Reluctant Interaction Modeling
Posted on
This note is based on Yu, G., Bien, J., & Tibshirani, R. (2019). Reluctant Interaction Modeling. ArXiv:1907.08414 [Stat].
Motivated by the large-scale problem sizes, the paper adopt a very simple guiding principle:
One should prefer a main effect over an interaction if all else is equal.
Consider the following two-way interaction model:
\[\begin{equation} Y=X^T\beta^* + Z^T\gamma^* + \varepsilon\,,\label{eq:1} \end{equation}\]where $X\in\bbR^p$ is a $p$-dimensional random vector of main effects, $Z=(X_1X_1, X_1X_2,\ldots,X_pX_p)\in\bbR^{(p^2+p)/2}$ is the random vector of all pairwise interactions of $X$.
All pairs lasso (APL) becomes infeasible to compute as $p$ gets large, which takes $O(np^2)$ space.
The paper introduce a computationally viable approach to interaction modeling, called sprinter (for sparse reluctant interaction modeling). not found package yet
- one should prefer main effects over interactions given similar prediction performance. The authors emphasize that this principle is distinct from (although reminiscent of) the common heredity principle really? Sprinter is a multiple-stage method: the first stage it tries to capture as much of the variability in the response as possible without resorting to interactions; in the second stage it includes only interactions that capture signal that cannot be captured by main effects. MARS?
- faster than APL
- finite-sample theoretical properties of sprinter
Related Methods
- hierarchy assumption: an interaction effect is in the model only if either (or both) of the main effects corresponding to the interaction are in the model
- interaction pursuit (IP): first seek a subset of the original $p$ variables that are involved in the nonzero interactions and then restricting attention to interactions between these selected variables.

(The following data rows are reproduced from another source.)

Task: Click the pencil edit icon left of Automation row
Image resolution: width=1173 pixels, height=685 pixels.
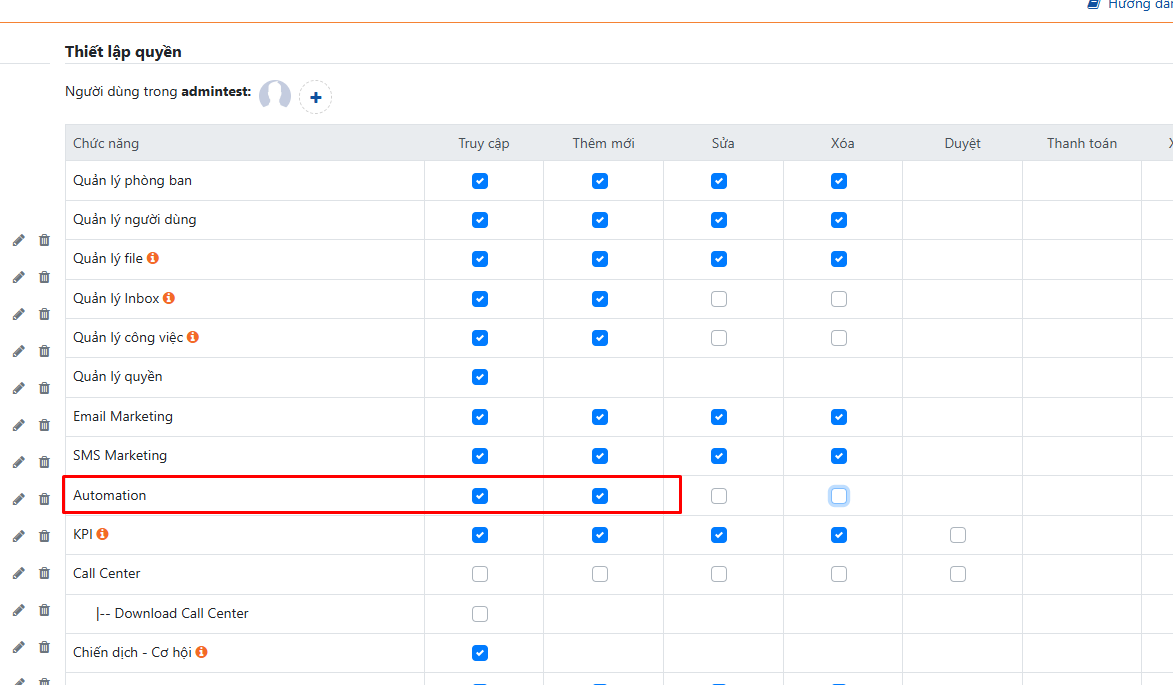Action: (18, 499)
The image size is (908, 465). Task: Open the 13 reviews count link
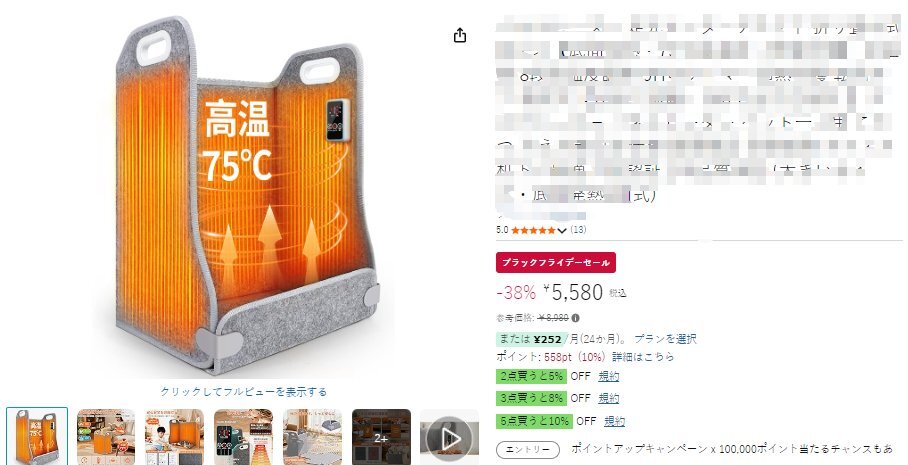coord(578,230)
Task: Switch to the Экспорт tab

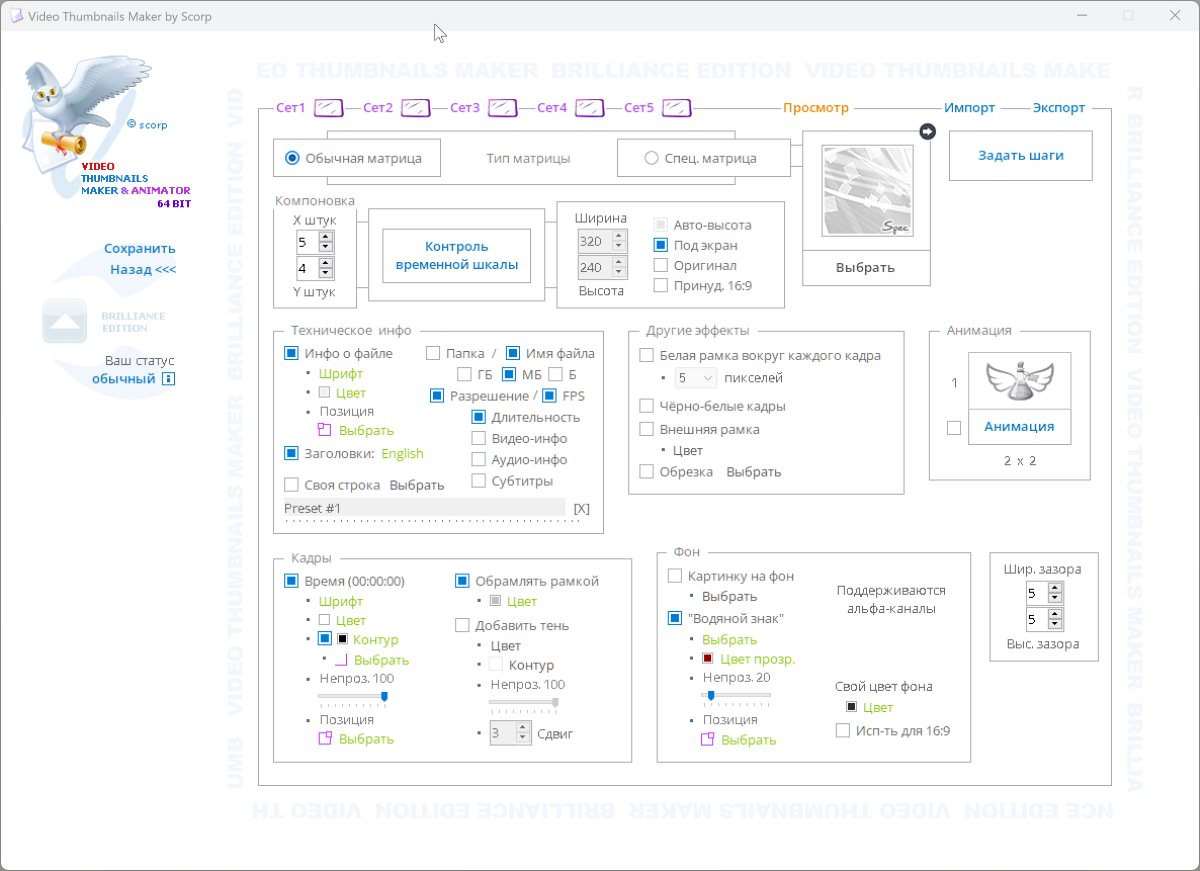Action: [x=1059, y=108]
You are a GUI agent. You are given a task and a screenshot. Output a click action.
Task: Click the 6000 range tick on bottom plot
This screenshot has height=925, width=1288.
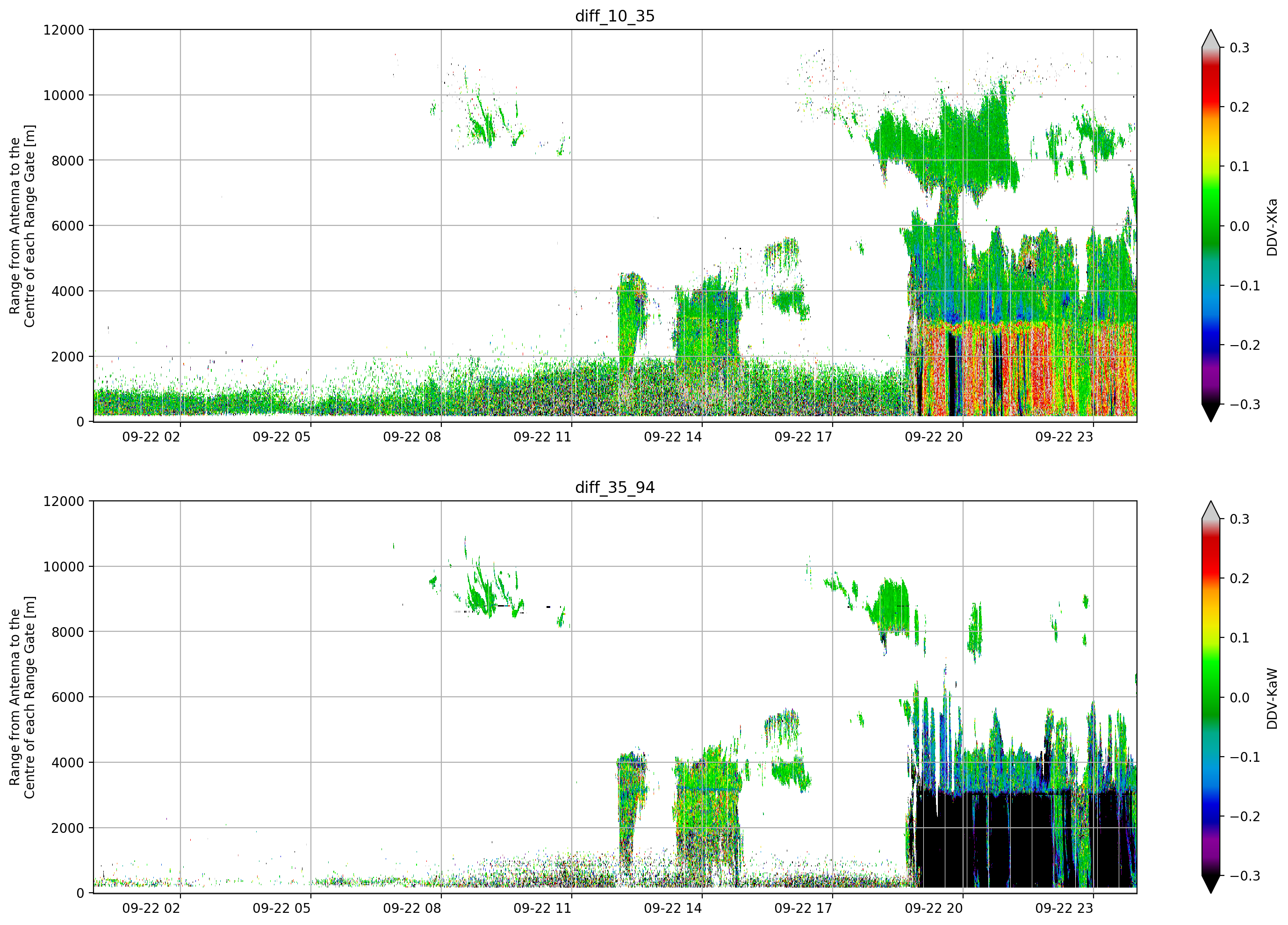tap(68, 697)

- easiest when the interactions are concentrated among a small set of original variables, but it would be challenged when there is no such concentration of interactions over a small set of original variables.
- other screening-based methods:
- select interactions based on the partial correlation between the response and each interaction
- screens interactions based on the three-way joint cumulant between the response and two main effects that consists of an interaction.
A reluctance principle
Consider a simple model
\[Y = X_1+X_2+X_1\times X_2\,,\]where $X_1 = 1_A$ and $X_2 = 1_B$. Suppose with high probability $A\subseteq B$, so that $X_1X_2=1_A1_B=1_{A\cap B}\approx 1_A$.

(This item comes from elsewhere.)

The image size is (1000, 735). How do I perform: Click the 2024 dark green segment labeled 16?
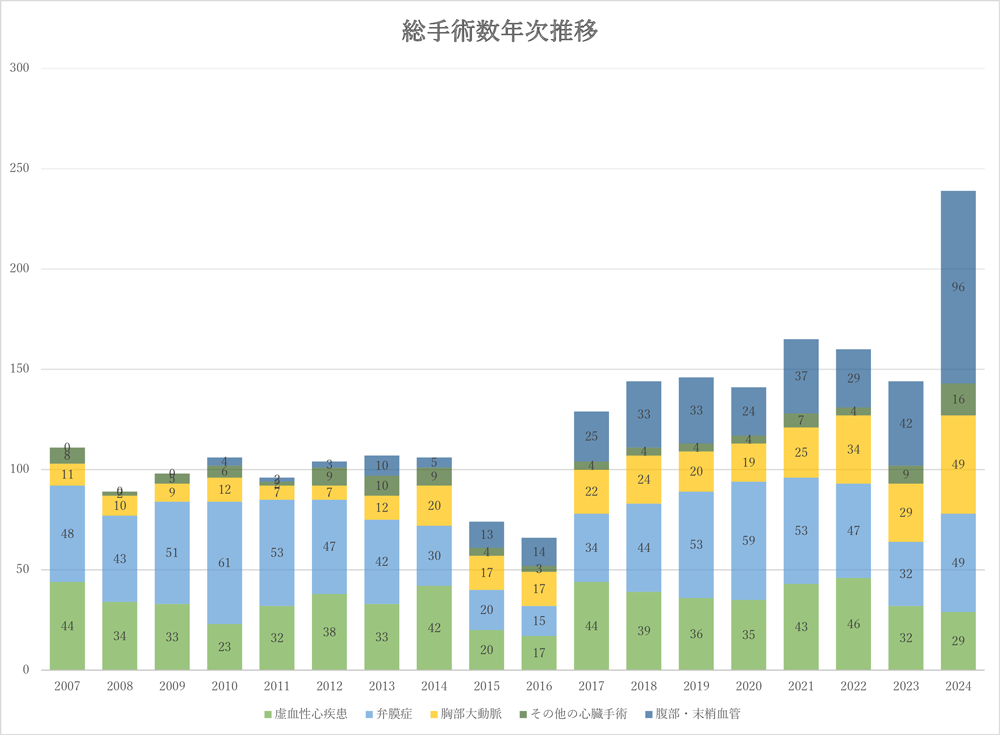pyautogui.click(x=958, y=399)
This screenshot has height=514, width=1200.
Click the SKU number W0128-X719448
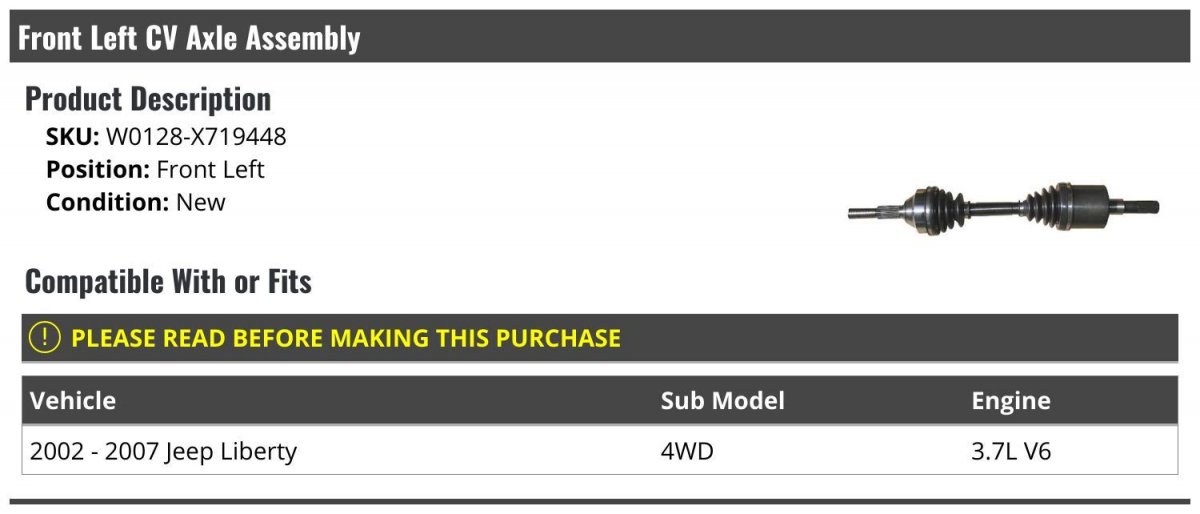tap(196, 137)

It claims that although the proposed principle and the well-known hierarchical assumption simplify the search of interactions by focusing on certain main effects, the principle does not explicitly tie an interaction to its corresponding main effects concerns
In model \eqref{eq:1}, if $X$ and $Z$ were (so impossible?) uncorrelated, this would be a unique decomposition. However, there can be “overlap” between these two signal terms.
Let $X^T\vartheta^*$ be the part of $Z^T\gamma^*$ that be explained by a linear combination of $X$, i.e.,
\[\vartheta^* :=\arg\min_{\vartheta\in\bbR^p} \Var(Z^T \gamma^* -X^T\vartheta) = \Cov(X)^{-1}\Cov(X,Z) \gamma^* = \Sigma^{-1}\Phi \gamma^*\,,\]thus \eqref{eq:1} can be written as
\[Y = X^T(\beta^* + \vartheta^* )+W^T \gamma^* + \varepsilon\,,\]where $W=Z-\Phi^T\Sigma^{-1}X$ is the “pure” interaction effects that cannot be captured by linear combinations of $X$.